Throughout All Phases:

  • Maintain 100% ruff and mypy compliance
  • Keep test coverage above 80%
  • Security scanning and updates
  • Documentation updates
  • Bug fixes and issue resolution
  • Performance monitoring and optimization
  • Community engagement (issues, discussions, PRs)
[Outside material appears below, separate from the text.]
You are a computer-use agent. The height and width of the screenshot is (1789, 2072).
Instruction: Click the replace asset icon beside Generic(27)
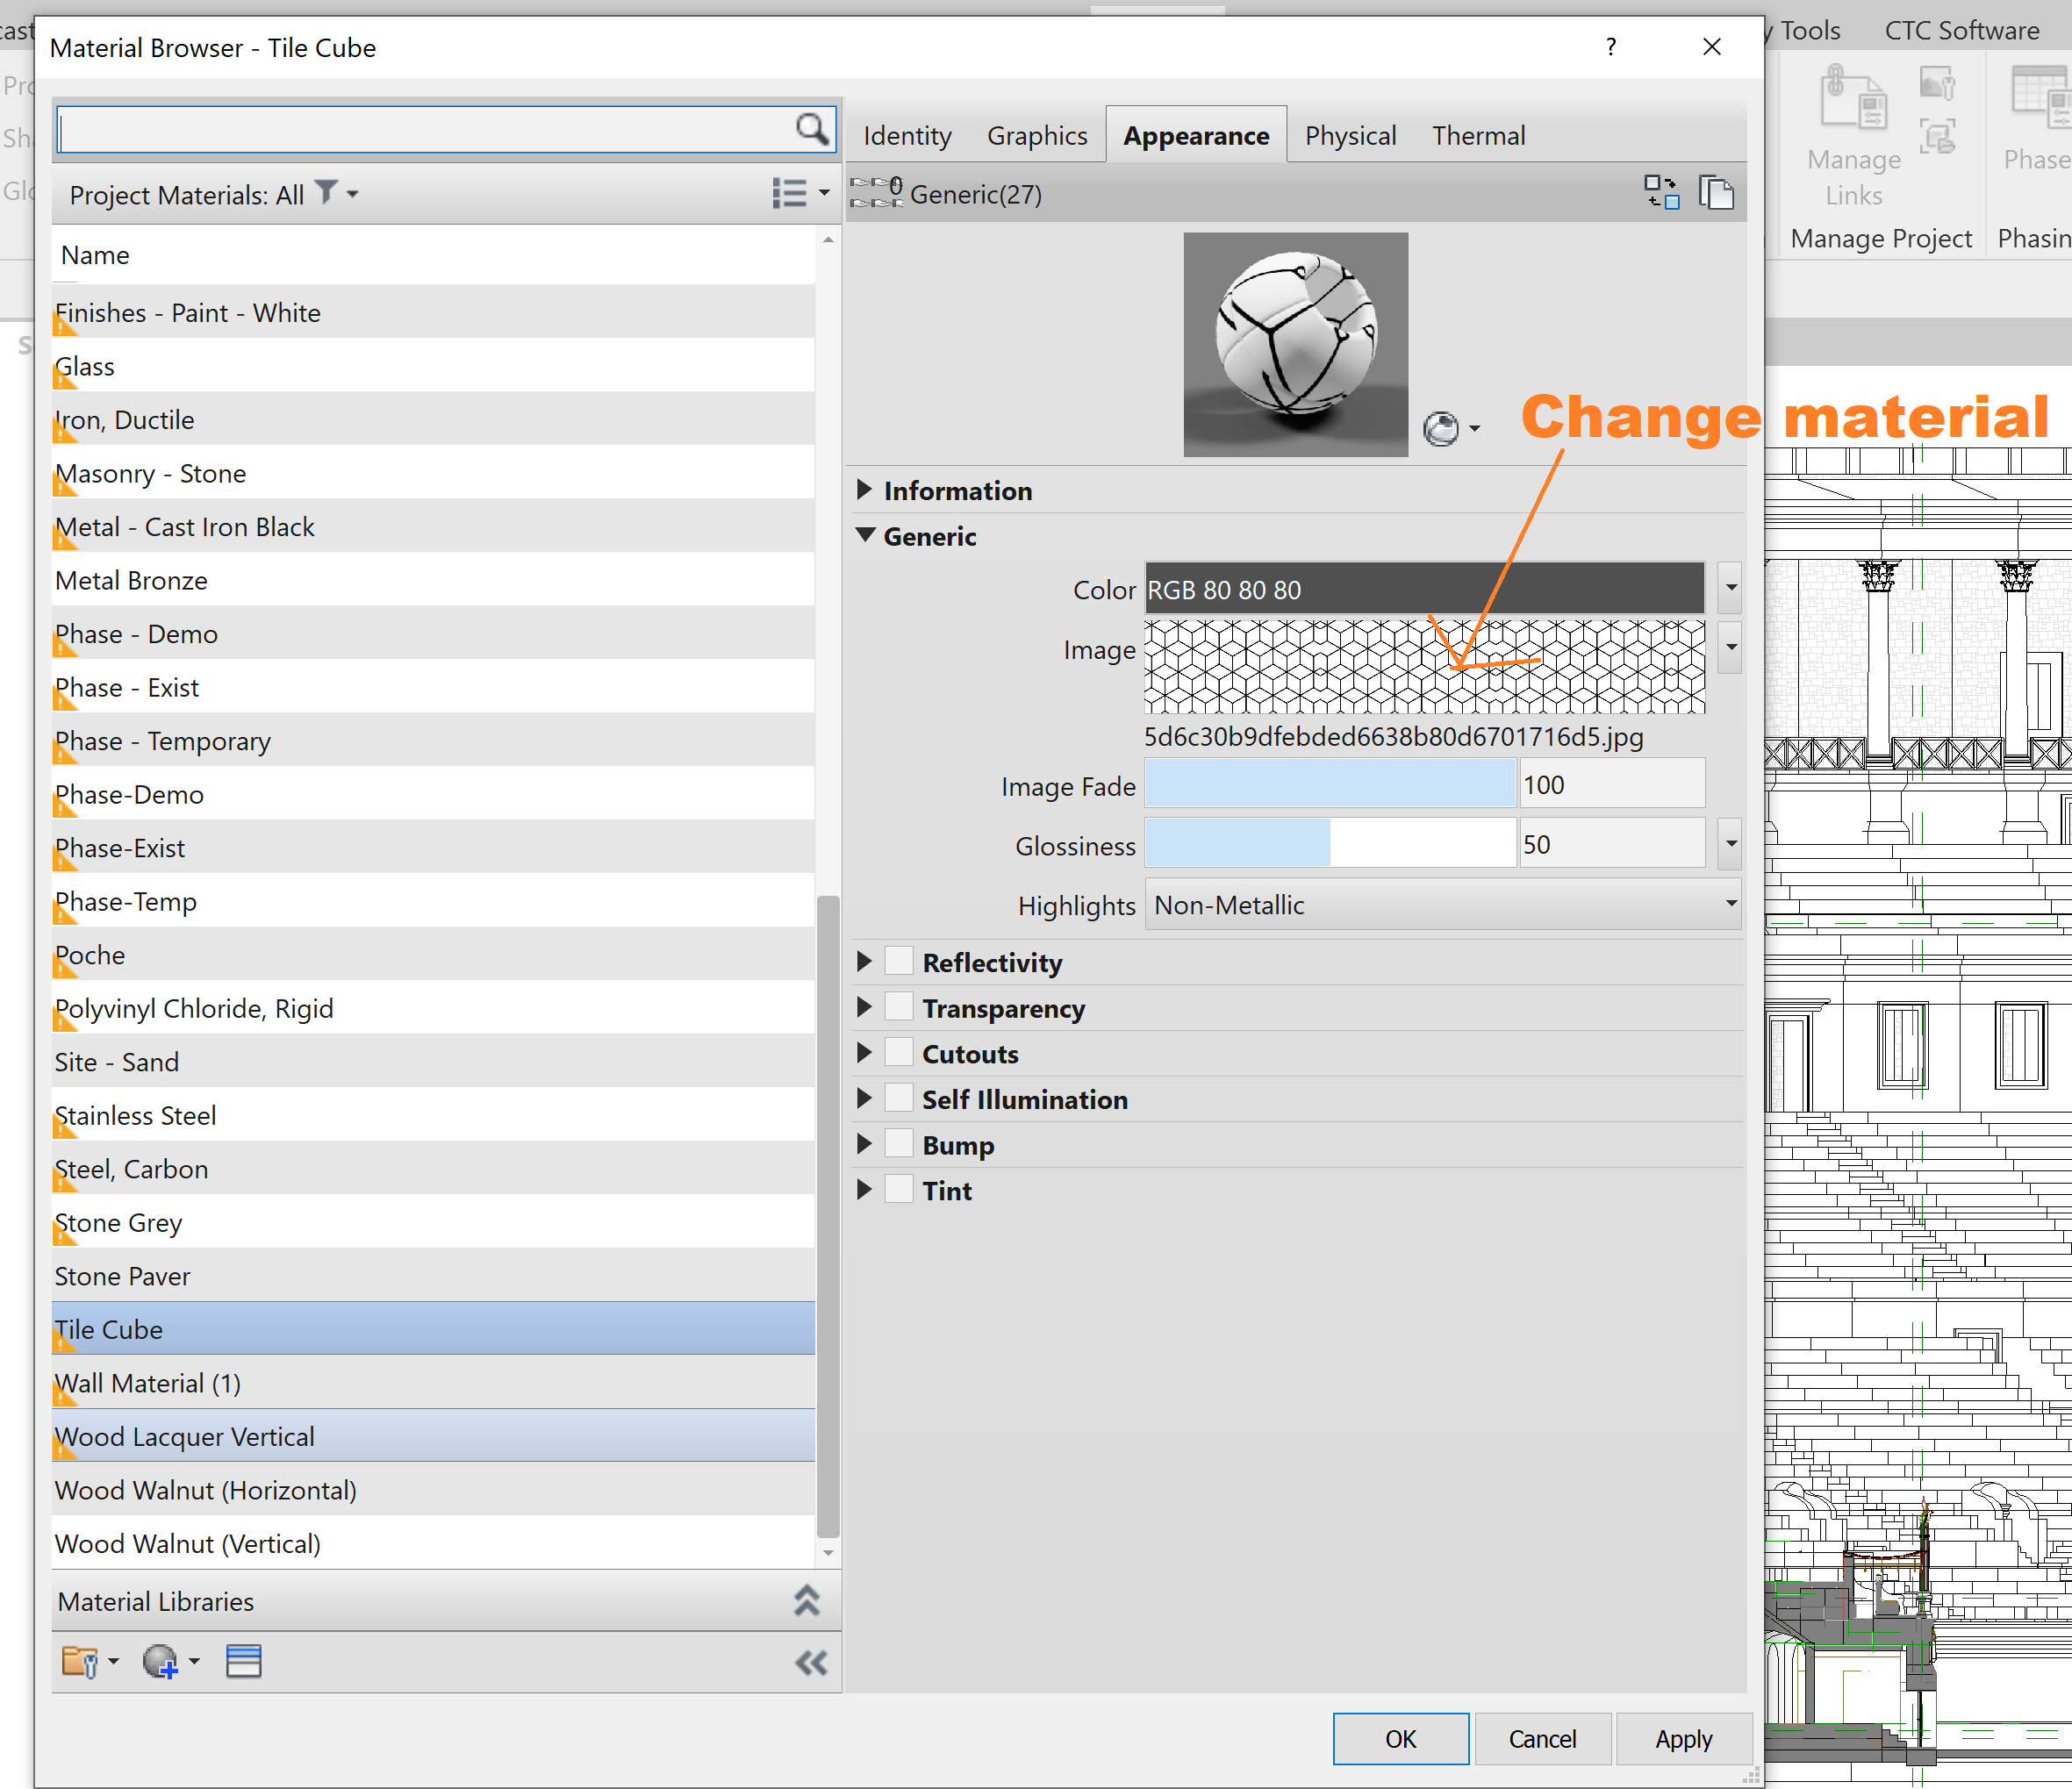(1662, 192)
🚀 Future Vision (Post v1.0.0)

Advanced Features

  • AI-powered code optimization suggestions
  • Code refactoring capabilities
  • Automated migration tools
  • Code smell detection and fixes
  • Performance profiling integration

Platform Integrations

  • IDE plugins (VS Code, PyCharm)
  • GitHub Copilot integration
  • LLM fine-tuning datasets
  • Agent framework marketplace listings

Community Features

  • Template marketplace for custom patterns
  • Plugin system for extensibility
  • Community-contributed templates
  • Code generation challenges and benchmarks

Enterprise Features

  • Team collaboration features
  • Custom style guide enforcement
  • Enterprise security policies
  • Audit logging and compliance

📝 Version History

v0.4.1 (2025-10-15) - Git Enhancement Module

  • Added 70 new git functions across 11 subcategories (9 → 79 total)
  • Deprecated @adk_tool decorator (BREAKING CHANGE)
  • Now using only @strands_tool decorator
  • Total: 154 functions across 7 modules
  • 570 tests passing, 50% coverage
  • 100% ruff and mypy --strict compliance

v0.3.0 (2025-10-15) - Database Operations Module

  • SQLite database operations (18 functions)
  • Pure stdlib implementation with zero dependencies
  • Safe query building to prevent SQL injection
  • 532 tests, 85% coverage

v0.2.0 (2025-10-15) - Shell & Python Modules

  • Shell validation module (13 functions)
  • Python validation module (15 functions)
  • Enhanced secret scanning with optional detect-secrets
  • 451 tests, 86% coverage

v0.1.1 (2025-10-14) - GitHub Infrastructure

  • Added issue and PR templates
  • Configured CODEOWNERS and dependabot
  • Set up automation workflows (stale, greet, labeler)
  • Added repository topics and description
  • Enabled GitHub Discussions
  • Complete documentation infrastructure

v0.1.0-beta (2025-10-14) - Initial Release

  • Migrated 38 developer tools from basic-open-agent-tools
  • Analysis module: 14 functions
  • Git module: 9 functions
  • Profiling module: 8 functions
  • Quality module: 7 functions
  • 170 tests with 82% coverage
  • Published to PyPI with trusted publishing

🔄 Changelog Integration

All releases are documented in CHANGELOG.md following Keep a Changelog format.


📞 Feedback

We actively seek community feedback! Please:

  • Comment on roadmap issues in GitHub
  • Join discussions about planned features
  • Vote on feature requests with 👍
  • Share your use cases and requirements

📊 Quality Metrics

Current (v0.4.1):

  • Total Functions: 154
  • Total Modules: 7
  • Test Coverage: 50%
  • Code Quality: 100% (ruff + mypy --strict)
  • Decorator Pattern: @strands_tool only (Google ADK compatible)

v1.0.0 Goals:

  • Total Functions: 370+ across 36 modules (validation/analysis focused)
  • Test Coverage: 80%+
  • Code Quality: 100% (ruff + mypy --strict)
  • Measurable Token Savings: 60-80% reduction in development workflows

Maintainers: @jwesleye, @unseriousai Organization: Open Agent Tools License: MIT Roadmap Version: 3.0 - Priority-Based Sequencing Status: Active Development Next Milestone: v0.5.0 - Configuration Validation Module


This roadmap is subject to change based on community feedback and project priorities.